Moments after the Pulse nightclub shooting in Orlando, thousands of Central Floridians jumped into action, including a Stetson University graduate student whose work continues to touch survivors and their families six months later.
Lindsay Kincaide, who graduates this month with a master’s degree in clinical mental health counseling, was instrumental in creating an extensive database of mental health counselors in the hours after the June 12 shooting that left 49 dead and 53 seriously injured. She also created a long-term care outreach that continues to provide Pulse victims and family members much-needed help.
Her response was part of Stetson University’s reaction to the shooting that shocked the gay community around the world.
“She was instrumental on the ground in mobilizing and organizing therapists to come together to help those affected by the tragedy,” said Leigh DeLorenzi, Ph.D., an assistant professor in the department of counselor education. “She was one of many shining stars who dropped everything to jump in and help on the day of the shooting, and for the weeks after. We are immensely proud of her.”
The shooting at Pulse started shortly after 2 a.m. as the popular gay nightclub was wrapping up Latin Night. The shooter, Omar Mateen, targeted the club’s patrons and held off police in a three-hour standoff before he was shot dead.
Kincaide moved quickly after she heard about the crisis in the early morning hours, even before the full scope of the shooting was known. As director of clinical services at the GLBT Community Center in Orlando, she knew the impact would be extensive and the need for mental health counseling would be great. As a growing number of mental health counselors reached out to the community center with offers to help, Kincaide and others worked to determine the best way to put their skills to use.

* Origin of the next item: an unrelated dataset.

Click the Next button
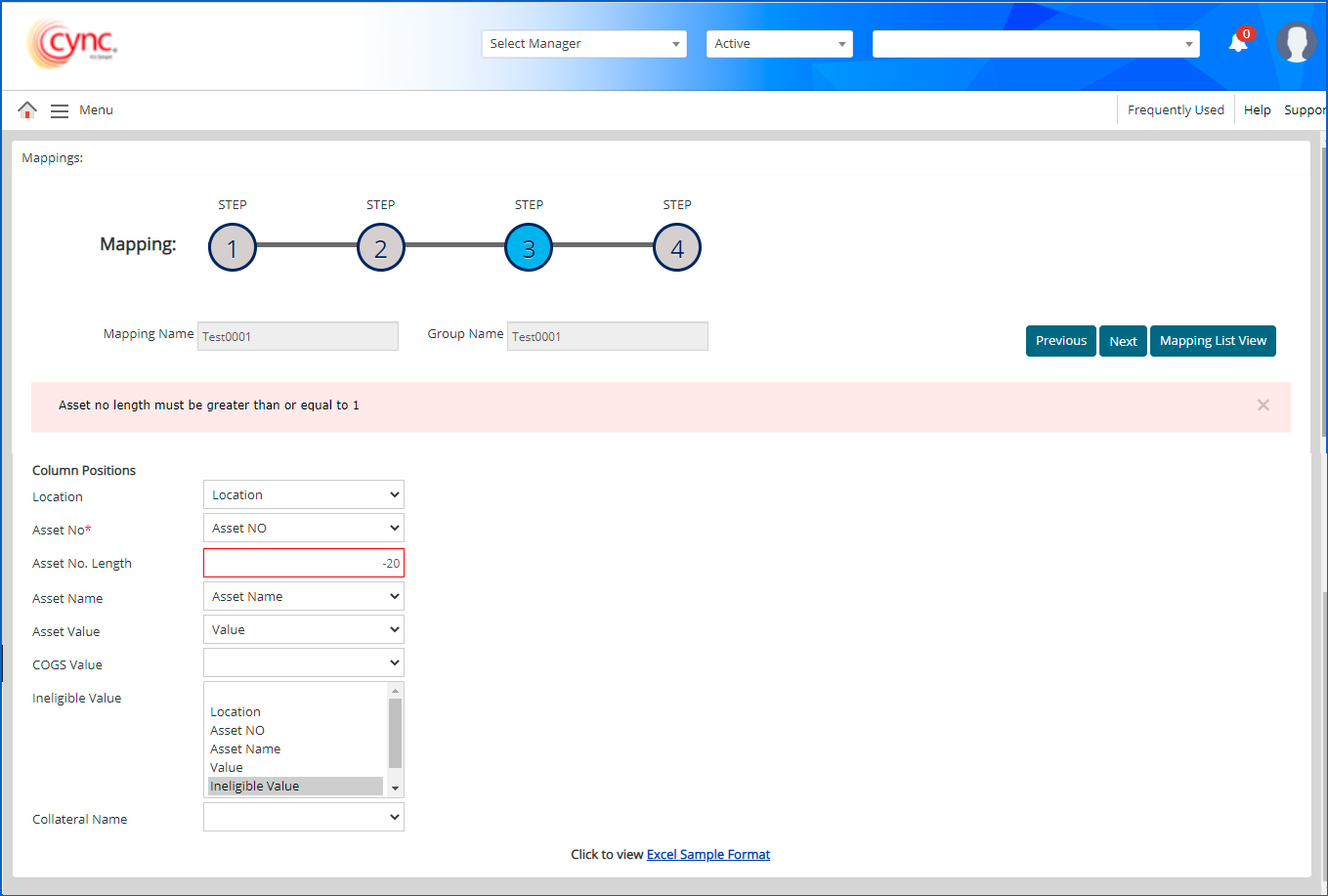This screenshot has height=896, width=1328. [x=1123, y=341]
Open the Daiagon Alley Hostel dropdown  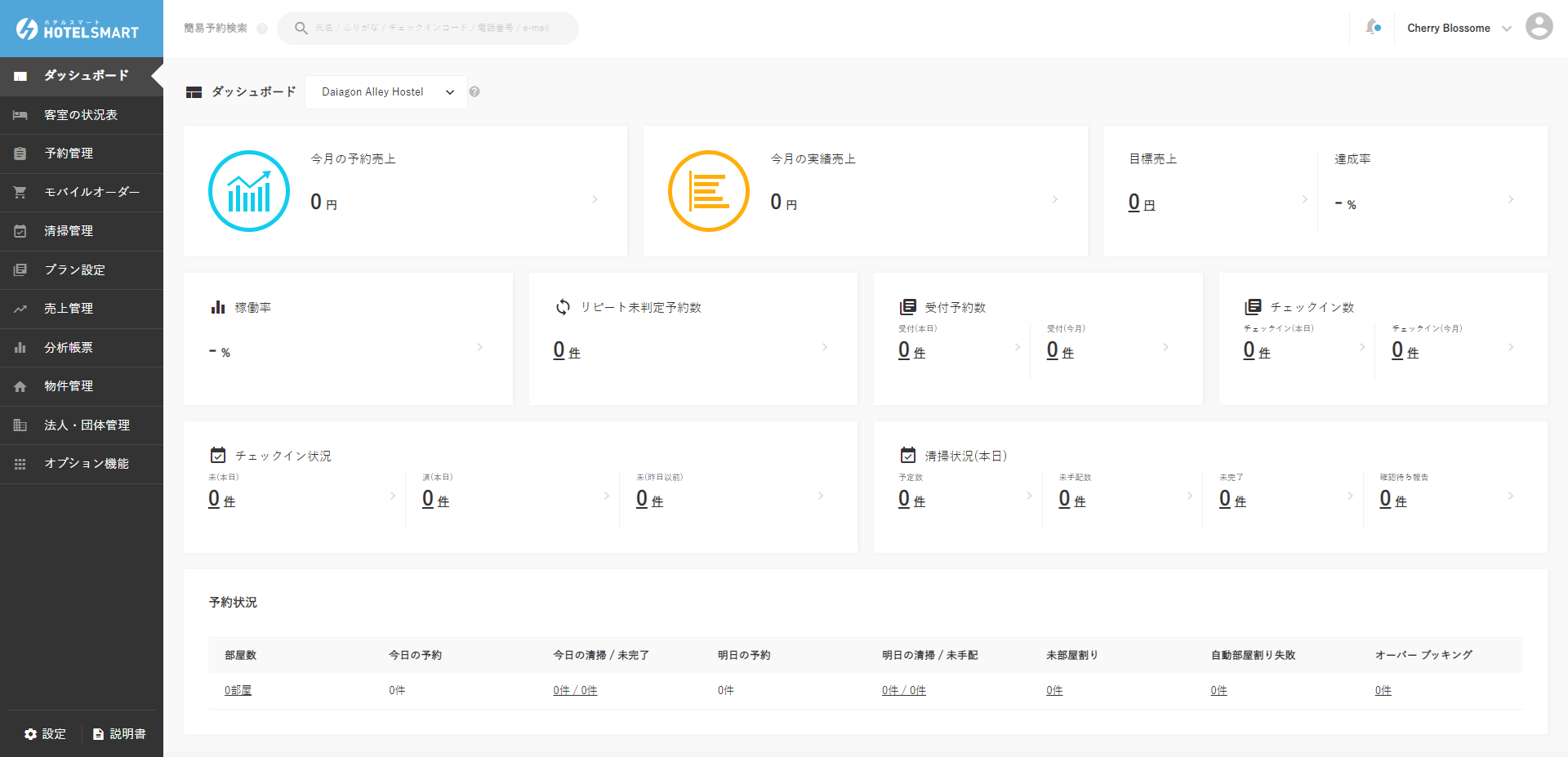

At first, Kincaide distributed a clipboard for clinicians to put down their information to provide mental health services, but she quickly realized the paper document was cumbersome and ineffective. She moved to an index of Google spreadsheets that allowed clinicians to arrange daily counseling sessions at various locations across Orlando. One spreadsheet was established for counselors to schedule home visits for victims and their families. Another was for therapists to volunteer on a telephone crisis hotline. Others included a list of clinicians who could translate through language barriers and an inventory of therapists available for on-call funeral counseling.
About the same time, Stetson University stepped forward to help. In addition to the many professors, students and Stetson community members who quietly loaned helping hands, the Stetson University Center at Celebration worked with the Orlando Trauma Recovery Network to facilitate large-scale Eye Movement Desensitization Reprocessing (EMDR) training sessions for therapists who would be working directly with the trauma survivors. Stetson not only provided the space for free but also provided administrative support in organizing the materials needed to facilitate the training.
Now, six months after the shooting, Kincaide said 664 mental health counselors signed up and logged 1,000 mental health encounters from June 12 through July 4. She has since created a 26-page counseling guide with information on counseling services based on location and types of support for long-term help.
“There was so much tension, so much fear as nobody knew who’d they lost and who was going to pull through,” said Kincaide, who is currently development director at Two Spirit Health Services in Orlando, a gay, lesbian, bisexual and transgender medical and mental health facility.
“We knew we had a very large-scale crisis with complex identities involved and complex needs, that people who died were not out to families. There were family members who could not speak English. There were family members who did not live in this country who were going to find out that their (loved ones) died.”